↓
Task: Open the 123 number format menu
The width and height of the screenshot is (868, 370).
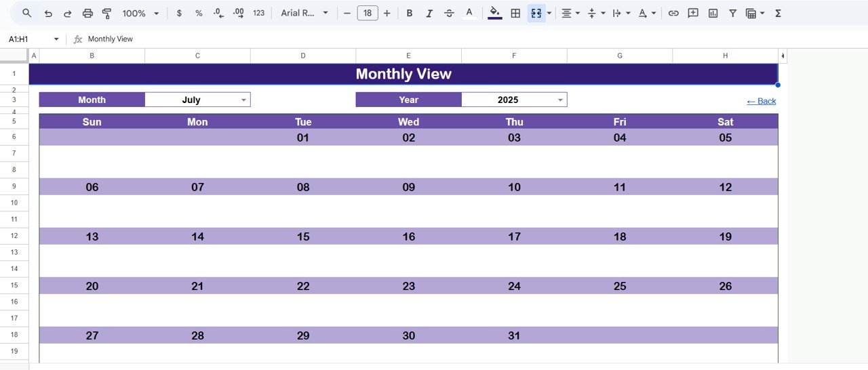Action: point(258,14)
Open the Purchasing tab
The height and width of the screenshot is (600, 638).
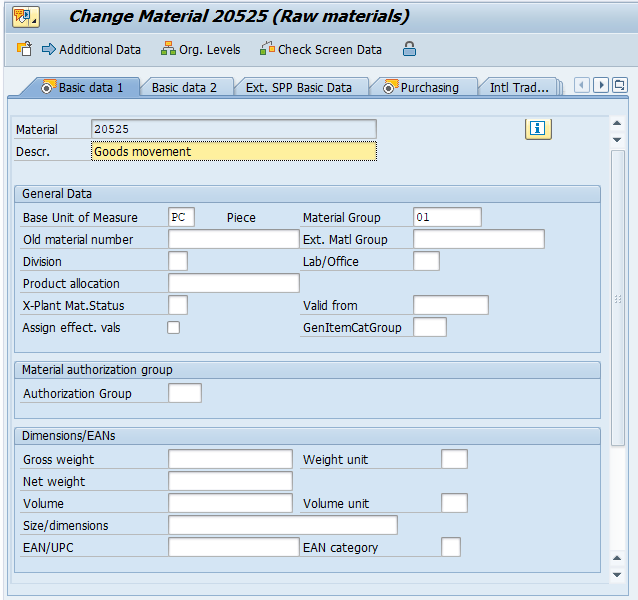click(x=421, y=87)
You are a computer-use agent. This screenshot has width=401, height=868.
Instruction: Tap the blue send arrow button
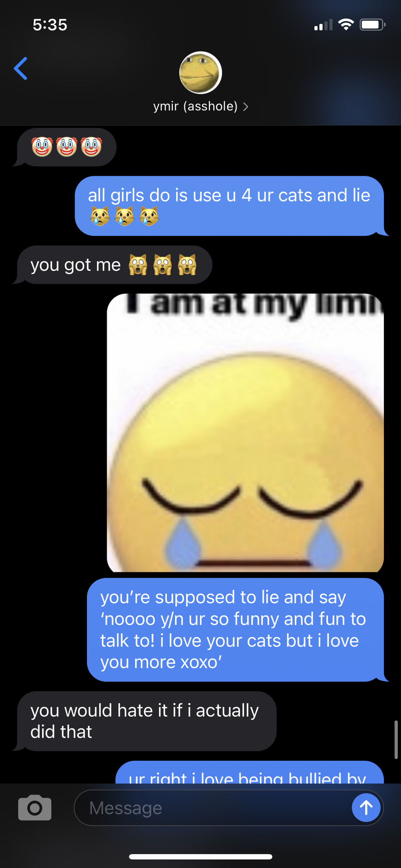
↑
Repeat every record exactly, but not the pictures.

Task: Open the 123 number format menu
The width and height of the screenshot is (868, 370).
Action: point(258,14)
Open the Purchasing tab
The height and width of the screenshot is (600, 638).
click(x=421, y=87)
You are a computer-use agent. This screenshot has width=401, height=868.
Instruction: Tap the blue send arrow button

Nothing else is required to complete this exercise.